Justice LaVecchia continued in relevant part: Most telling that a traditional self-defense charge was not an applicable instruction in this instance was defense counsels’ request for a “self-defense slash accident” instruction, seemingly conceding that this was not an alleged act of self-defense, but a situation of a different ilk. It was. The victim, Johnson, was not the aggressor against whom Hearns was protecting himself in self-defense. Jones was the aggressor and defendants faced no charges of harming Jones.

Although the trial court was open-minded about whether to include language to elaborate on the role that accident played should the jury have believed Hearns’s version of events, the requested proposed language for a charge was not provided. We conclude that defendants were not prejudiced when the trial court did not pick up defense counsels’ torch and provide its own language to honor defendants’ half-hearted request for a charge melding their accident theory into the structure of self-defense.

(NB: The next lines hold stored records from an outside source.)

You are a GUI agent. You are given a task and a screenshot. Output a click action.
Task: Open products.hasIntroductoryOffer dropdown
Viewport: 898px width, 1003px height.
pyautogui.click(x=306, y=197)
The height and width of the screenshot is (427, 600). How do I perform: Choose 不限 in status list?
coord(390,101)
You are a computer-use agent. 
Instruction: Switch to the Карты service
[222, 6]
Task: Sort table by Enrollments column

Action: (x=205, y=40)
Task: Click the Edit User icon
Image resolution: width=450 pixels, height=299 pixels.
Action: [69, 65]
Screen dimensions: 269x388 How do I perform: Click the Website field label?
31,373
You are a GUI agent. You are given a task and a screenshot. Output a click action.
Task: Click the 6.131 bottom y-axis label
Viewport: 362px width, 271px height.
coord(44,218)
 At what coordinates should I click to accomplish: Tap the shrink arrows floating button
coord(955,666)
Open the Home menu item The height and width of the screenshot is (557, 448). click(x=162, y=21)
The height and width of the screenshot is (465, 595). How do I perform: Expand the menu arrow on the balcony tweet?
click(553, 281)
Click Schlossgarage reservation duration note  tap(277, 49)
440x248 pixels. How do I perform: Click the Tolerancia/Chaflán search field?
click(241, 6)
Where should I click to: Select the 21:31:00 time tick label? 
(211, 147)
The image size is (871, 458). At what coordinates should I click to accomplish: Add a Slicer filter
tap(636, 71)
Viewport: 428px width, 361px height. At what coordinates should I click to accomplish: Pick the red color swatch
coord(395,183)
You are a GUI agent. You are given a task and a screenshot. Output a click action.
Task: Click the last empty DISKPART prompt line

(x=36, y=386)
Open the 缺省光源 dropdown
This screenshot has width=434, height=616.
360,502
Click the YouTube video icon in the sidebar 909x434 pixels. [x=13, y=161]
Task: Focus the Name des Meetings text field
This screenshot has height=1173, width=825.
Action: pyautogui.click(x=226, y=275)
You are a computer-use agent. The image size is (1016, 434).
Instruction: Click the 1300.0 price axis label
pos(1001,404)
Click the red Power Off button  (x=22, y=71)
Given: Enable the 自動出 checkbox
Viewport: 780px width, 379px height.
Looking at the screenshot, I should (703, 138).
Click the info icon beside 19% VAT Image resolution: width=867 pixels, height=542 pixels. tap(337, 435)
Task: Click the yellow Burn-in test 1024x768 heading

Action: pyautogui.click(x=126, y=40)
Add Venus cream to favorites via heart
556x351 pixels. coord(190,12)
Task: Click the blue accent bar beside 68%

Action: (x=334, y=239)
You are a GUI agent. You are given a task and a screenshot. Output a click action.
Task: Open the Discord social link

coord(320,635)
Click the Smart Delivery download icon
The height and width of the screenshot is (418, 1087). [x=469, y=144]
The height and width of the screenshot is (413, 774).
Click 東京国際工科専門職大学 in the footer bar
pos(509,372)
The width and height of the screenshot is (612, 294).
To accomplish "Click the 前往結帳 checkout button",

Reviewing the jury charges as a whole, we conclude that, had the jury believed Hearns’s version of events, there were ample instructions to lead them to a verdict of not guilty. The jury was explicitly told that, to find defendants guilty of murder, Hearns’s actions must have caused Johnson’s death in a way that was not “too remote, too accidental in its occurrence or too dependent on another’s volitional act.” (emphasis added). The jurors were further instructed that “causing death or serious bodily injury resulting in death must be within the design or contemplation of the defendant.” Finally, the jury was told that each of these elements must have been proved beyond a reasonable doubt by the State.

A guilty verdict under those directives is simply incompatible with a belief that Johnson’s death was unintentional or accidental. Therefore, although explicitly stating that an accidental death is incompatible with a conviction for murder would not have been an error, we conclude that the absence of such explication also did not constitute error.

The Court’s reference to the jury instructions overlooks their inefficacy. Jurors routinely zone out during the lengthy instructions that come at the end of a trial when their attention span is depleted.